You mentioned completely stopping and killing, which is not the idea in the slow lane, but is the idea for the final lane — the exit lane. So what kind of initiatives are you seeing in this area?
That’s exactly the right understanding of the exit lane. You will kill some projects. The first category of projects that you’re likely going to kill are those risky bets that you made pre-pandemic. Maybe you were going to move into a new adjacent industry with a new digital product of some kind, but because of the pandemic, you put it on hold.
And then as you’re emerging out of the pandemic, you’re seeing that the market is just not ready to absorb that new digital product or service. So you actually stop it and take those resources that you’ve now canceled and move those people, that funding and the time toward other projects.

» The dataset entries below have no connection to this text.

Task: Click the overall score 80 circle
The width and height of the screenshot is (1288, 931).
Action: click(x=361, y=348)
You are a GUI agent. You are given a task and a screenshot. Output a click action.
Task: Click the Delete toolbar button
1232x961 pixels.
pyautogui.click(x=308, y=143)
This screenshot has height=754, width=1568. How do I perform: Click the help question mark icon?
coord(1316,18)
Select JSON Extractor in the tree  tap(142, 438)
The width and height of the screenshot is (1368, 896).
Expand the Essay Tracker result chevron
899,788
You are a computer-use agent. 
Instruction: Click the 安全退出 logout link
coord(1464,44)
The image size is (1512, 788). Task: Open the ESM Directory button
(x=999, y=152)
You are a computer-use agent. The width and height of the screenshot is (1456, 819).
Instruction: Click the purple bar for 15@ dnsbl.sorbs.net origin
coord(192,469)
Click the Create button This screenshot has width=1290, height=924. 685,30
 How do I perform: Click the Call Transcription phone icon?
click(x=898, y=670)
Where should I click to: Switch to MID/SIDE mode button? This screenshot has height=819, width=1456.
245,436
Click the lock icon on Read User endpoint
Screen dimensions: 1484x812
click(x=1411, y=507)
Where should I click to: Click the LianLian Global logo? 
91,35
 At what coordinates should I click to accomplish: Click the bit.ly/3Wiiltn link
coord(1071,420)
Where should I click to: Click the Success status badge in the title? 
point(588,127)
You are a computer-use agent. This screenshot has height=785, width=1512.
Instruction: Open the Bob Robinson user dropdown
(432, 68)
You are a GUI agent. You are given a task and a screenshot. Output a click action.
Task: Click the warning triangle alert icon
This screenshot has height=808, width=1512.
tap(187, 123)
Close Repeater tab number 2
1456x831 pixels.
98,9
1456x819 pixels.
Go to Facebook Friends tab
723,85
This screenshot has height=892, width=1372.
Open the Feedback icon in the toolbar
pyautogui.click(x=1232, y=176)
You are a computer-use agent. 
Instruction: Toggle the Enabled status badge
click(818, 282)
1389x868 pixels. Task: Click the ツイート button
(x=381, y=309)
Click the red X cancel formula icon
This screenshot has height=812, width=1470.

Do you find executives really struggle to identify areas that they can put in the exit lane?
Absolutely. I think all of us, as leaders, get attached to our pet projects and so that becomes very complicated. To be able to do this whole portfolio-type exercise, you must consider the bigger picture. If you go into the weeds and ask middle management, of course they’re going to say we can’t kill that project. You actually have to bring it up a notch for the better of the company, or even more specifically for the better of the customers or citizens and look at it within that light.
What about companies that want to embrace digital acceleration, but they might not be able to afford investing in new initiatives at this point?
For those organizations, there are a couple of alternatives. The first one, of course, is they can do nothing. In other words, go very, very slowly. The danger in that is that they upset their customers. They’re not in tune with what the market wants, which in a private sector situation means competition gets a lot harder for them and bad things happen.
The second thing is to look for funding elsewhere. We’ve had companies that maybe the culture and even the way that they actually fund is not pro digital, but by creating a separate group — and in some cases, literally a separate legal entity — that allows you to do two things:
- Contain the risk only to this little separate entity
- Allow the separate entity to move forward unimpeded by the culture or the ways of funding or whatever it is that was slowing down digital before, and they can move on their own
And then after that, what the organization can do is take a look at that separate entity and say, yeah, here’s some things that we can take within our organization. Or you can even fold the entire organization back into that organization to then kick-start the legacy” organization.
So those are rather extreme ways to get digital going for a company that’s really not into digital, but frankly it has to be extreme. And I don’t have to point any more to lockdown to say that that was an extreme situation that got a lot of companies going.
Is there any final thought that you want to share?
Remember the acceleration that happened during lockdown. We’ve had some of our clients even call the lockdown the honeymoon period because for the first time ever, projects and initiatives were pursued in a matter of days, if not a week or two, because the leadership team was aligned. Everybody knew that they had to do it because the funding was there and at no other point in history have we had something that easy for digital. So remember that and try to port some of that into the near-term future so that you can actually accelerate. It’s that kind of speed and urgency that you want to capture.